The Age
Annabel Stafford
November 7, 2007
WHEN Justine Caines and her girlfriends cast about for a name for their political party they knew they needed something catchy.
"We could have become Women Australia or the Australian Women's Party, but people would just go 'bor-ING'," she says. So they came up with What Women Want.
Ms Caines, a NSW Senate candidate, said she hoped the name would have a When Harry Met Sally effect, "You know — I'll have what she's having."
They're on to something. ABC election analyst Antony Green says that for micro-parties a name can be what separates them from the pack.
Names are important. Laws ban party names being too similar to those held by existing parties. The Coalition blames the liberals for forests party for stealing some of its vote in the NSW seat of Richmond in the last election, contributing to its loss of the seat.
Appealing names were also effective, Mr Green said.
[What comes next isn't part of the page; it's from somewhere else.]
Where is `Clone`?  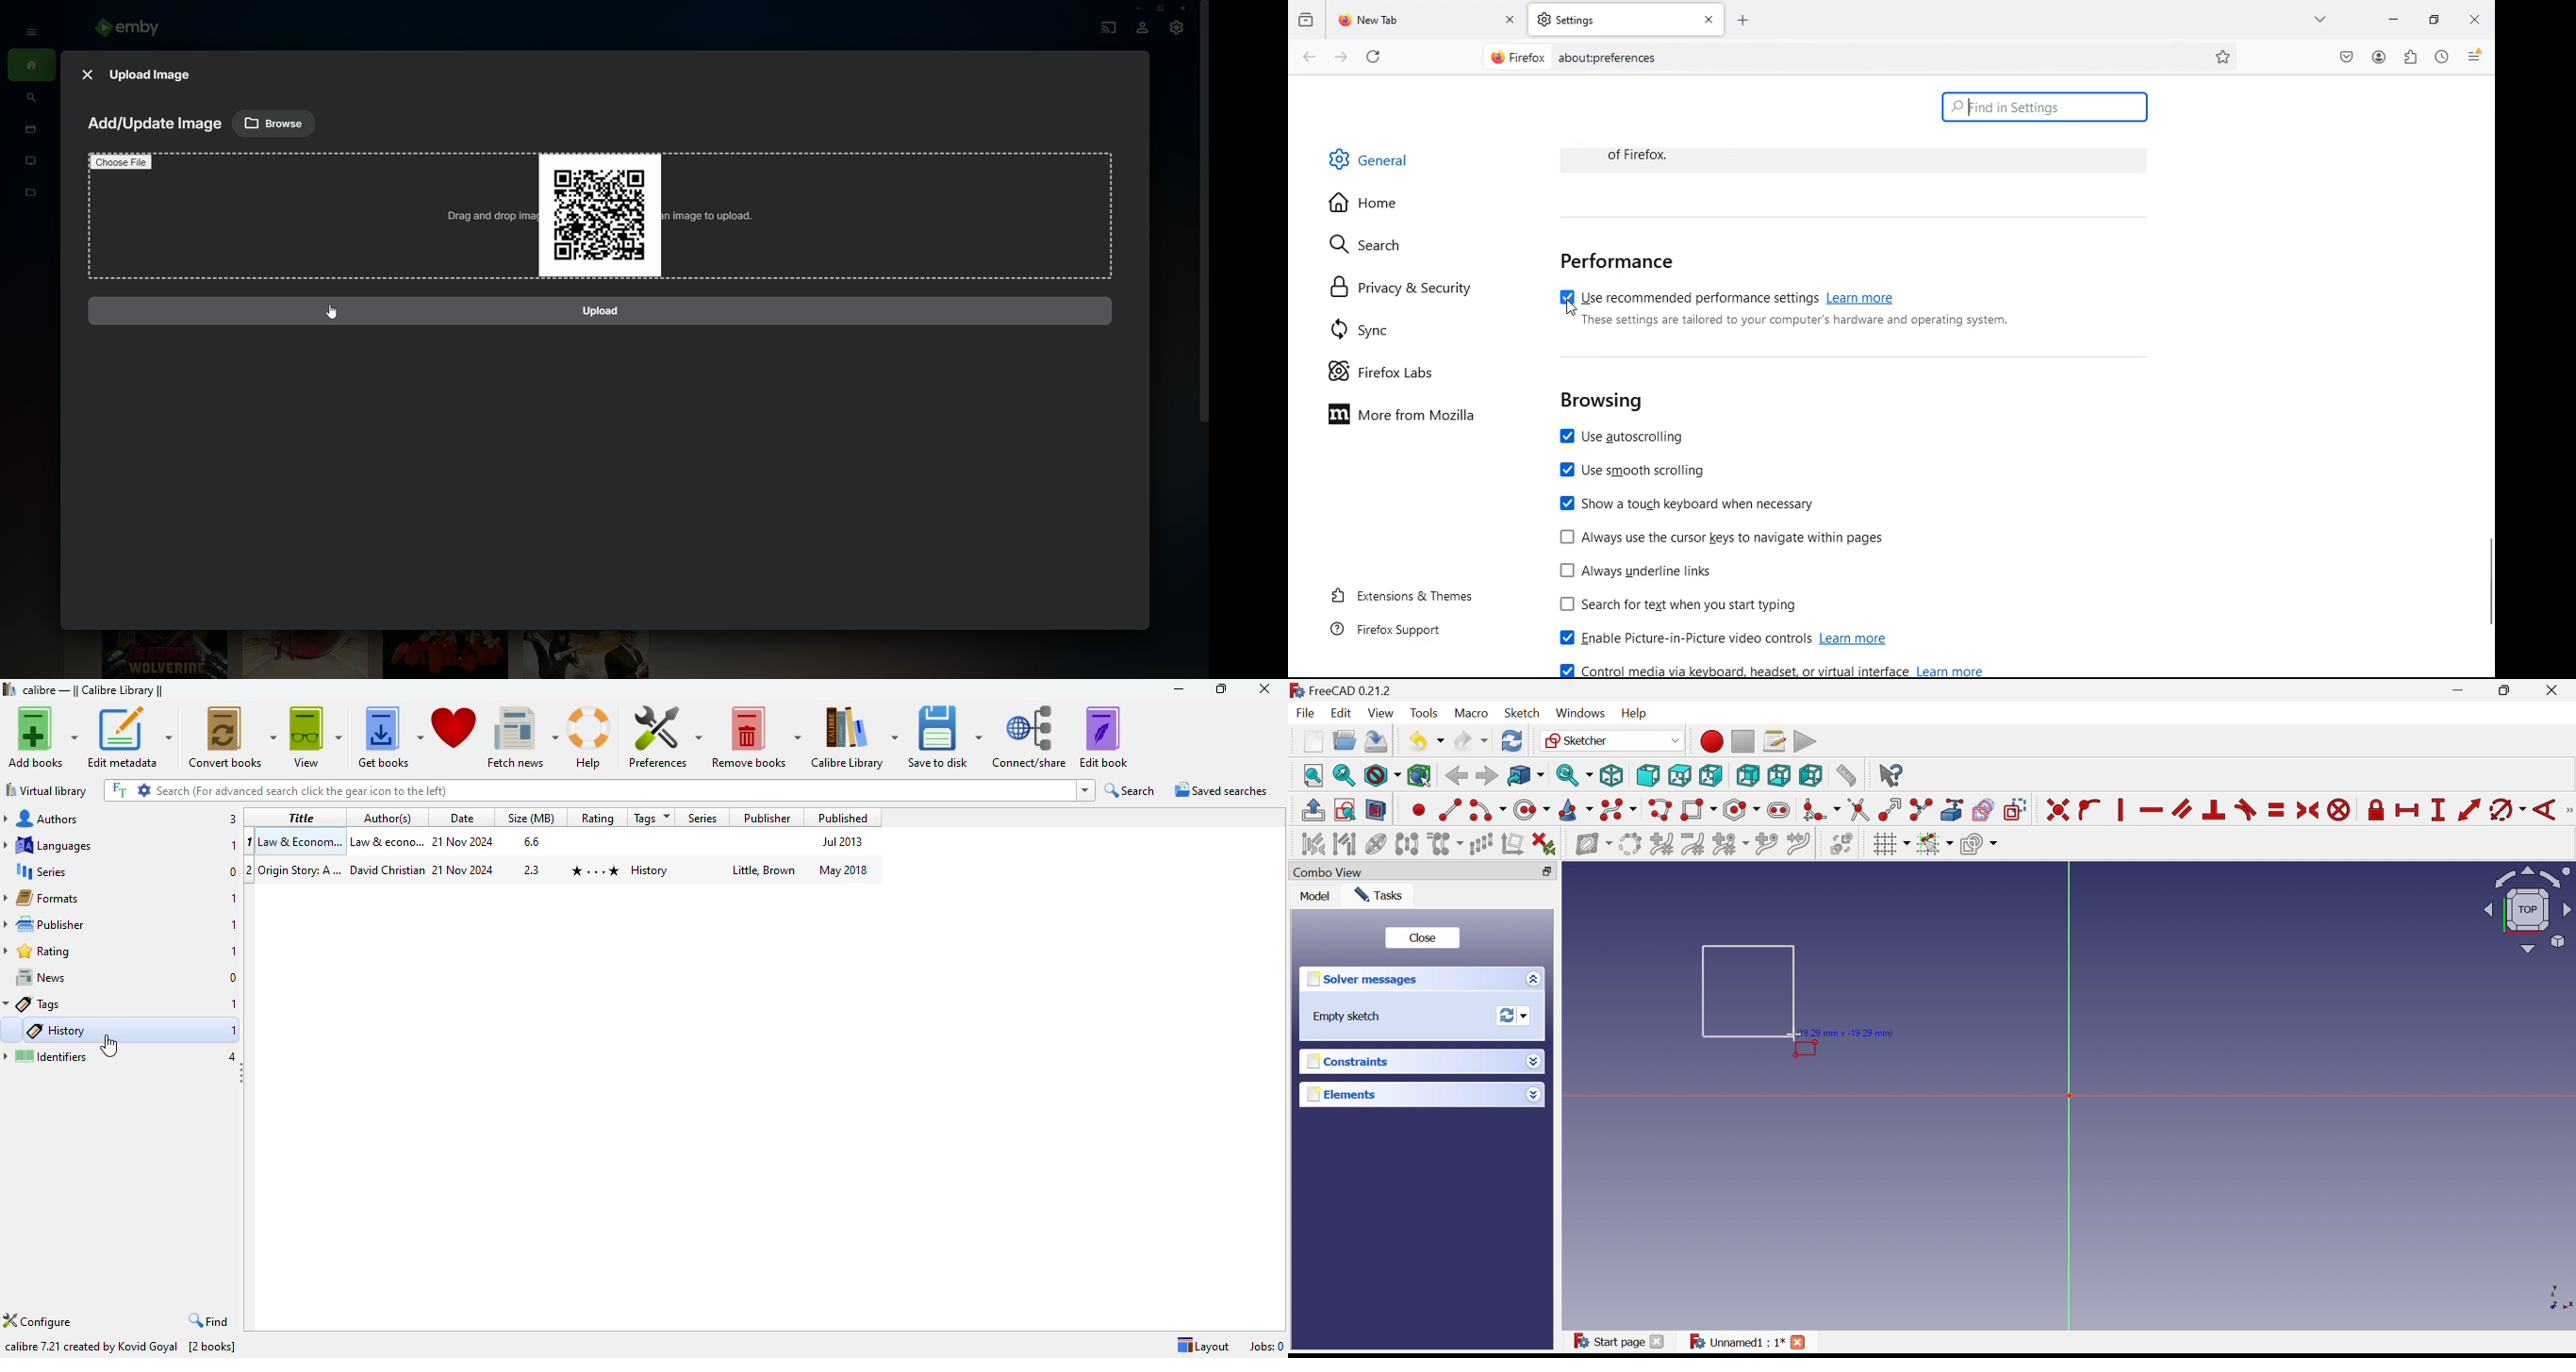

Despite the huge number of candidates who compete for election to the NSW Legislative Council, in 1995 a candidate called Alan Corbett gave himself the name A Better Future for Our Children and got up, Mr Green said. And in 1999 — when the ballot paper was so big it was nicknamed "the tablecloth" — The Marijuana Smokers' Rights Party "did particularly well".
Election analyst Malcolm Mackerras agreed that good names worked. He was "inclined to guess that of the 2 per cent of the vote that went to Family First (at the last federal election), 1 per cent was on the name and the other 1 per cent was on the party itself".
Australian National University economist Andrew Leigh said voters who had very little information about parties tended to "take a cue from anything (that is) available".
Votes were influenced, for example, by where a party was positioned on the ballot paper — the so-called donkey vote. Research by Dr Leigh and a colleague has shown that a candidate's attractiveness also has an effect. "So it wouldn't be surprising if people took a cue from how euphonious the name was," he said.
Psychological research also showed people to be attracted to names similar to their own.
But no matter how good the name, it doesn't count for much without a hard-nosed preference deal to back it up.